Besides the above, there are a couple of stocks which merit attention at the current time, mainly because of an increasingly favorable environment and expectations of an economic turnaround:–

·      L&T – This is a proxy for the Indian economy and has the major advantage of being in defensive sectors such as IT as well. Add to it its defense sector forays, and you have all the makings of a block-buster in the years ahead. Another positive thing would be the forthcoming IPO of its IT services arm, L&T Infotech which would further unlock value. Over the last few years, IT has become more of a defensive sector than the growth sector it used to be a decade or so back. Coupled with the rupee depreciation, IT sector is in a favorable spot right now. And the icing on the cake is the govt.’s focus on Digital India where IT companies can hope to get a substantial part of the pie in collaboration with global product majors whose products they will convert into solutions and implement.
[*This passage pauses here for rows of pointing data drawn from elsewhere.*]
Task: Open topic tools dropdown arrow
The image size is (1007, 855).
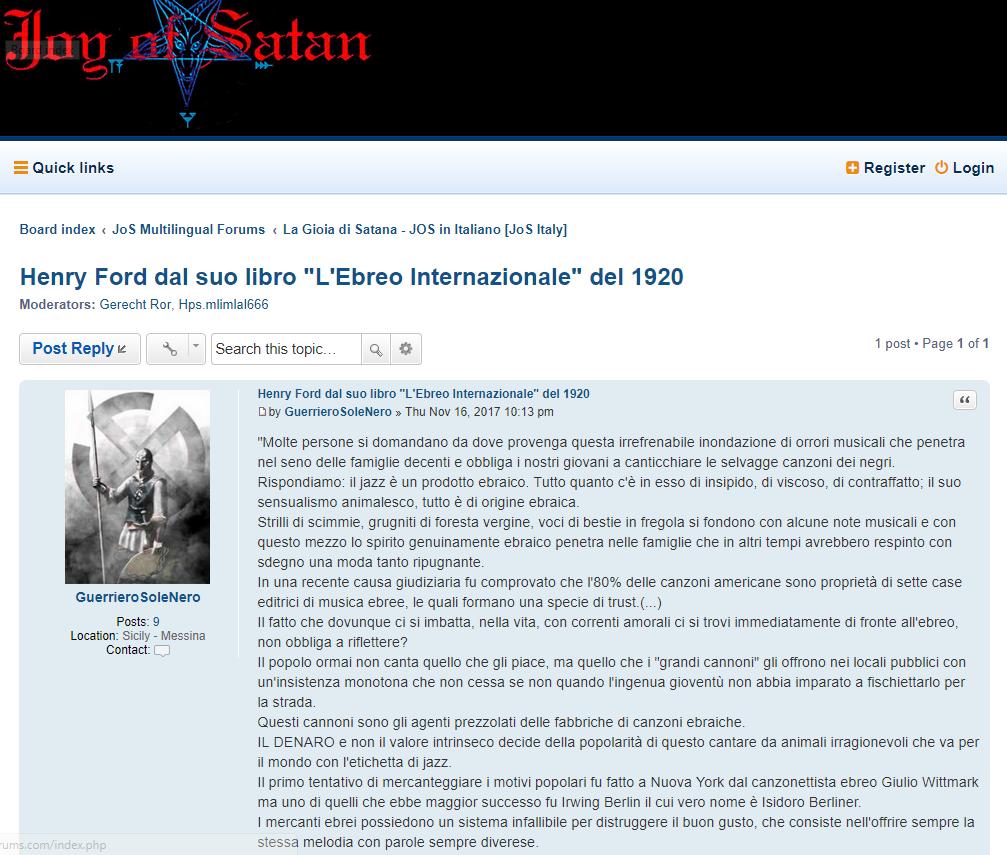Action: coord(196,348)
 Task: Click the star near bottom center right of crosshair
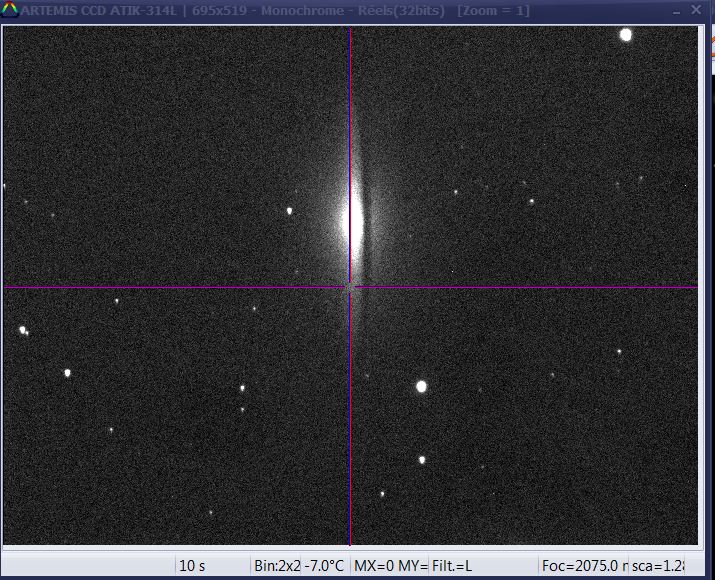382,493
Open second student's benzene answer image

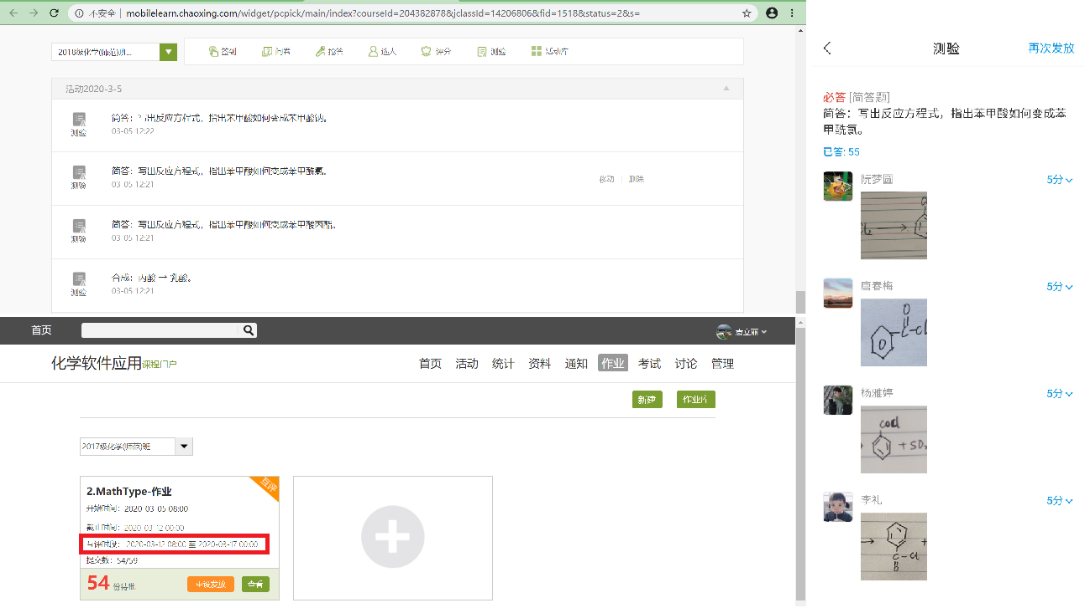(x=893, y=332)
·         Ashok Leyland – This is again a play on the economy in the auto space. The company saw a sharp growth in its net revenues in Q1FY16 due to a strong recovery in volumes. Its realization also improved on the back of favorable product mix. Expected recovery in the mining sector due to the recent coal allocation is expected to boost demand for new fleet of trucks which will prove positive for the company. Lower commodity prices leave further room for margin expansion. The company has also reduced its dependence on South India and has been focused on improving its geographical presence. Bonus will be its capability to expand in the defense sector where it is already present thru its 26%-owned subsidiary Ashok Leyland Defense Systems (rest being held by the parent Hinduja group). This offers end-to-end solutions around its Stallion vehicle platform to meet the logistical requirements of armed forces around the world. The defense vehicle solutions based on the various vehicle platforms include modular packages for driver training, vehicle maintenance, electronic publications and a fleet management system as a standard feature

Before concluding, let’s quickly look at the performance of last year’s recommendations:

Last Diwali
Mahindra Holidays
SKS Micro
All prices in Rs.

So since last Diwali, this portfolio has given a return of 13.87%. Given the circumstances, it is not a bad return, but could certainly have been better. However, I believe that the above set of stocks certainly has the potential to perform well going forward and should certainly be retained and even averaged by adding more at the current levels which have arisen because of recent events rather than any change in the fundamentals of the above stocks.

The current set of stocks will hopefully return a far better figure next year.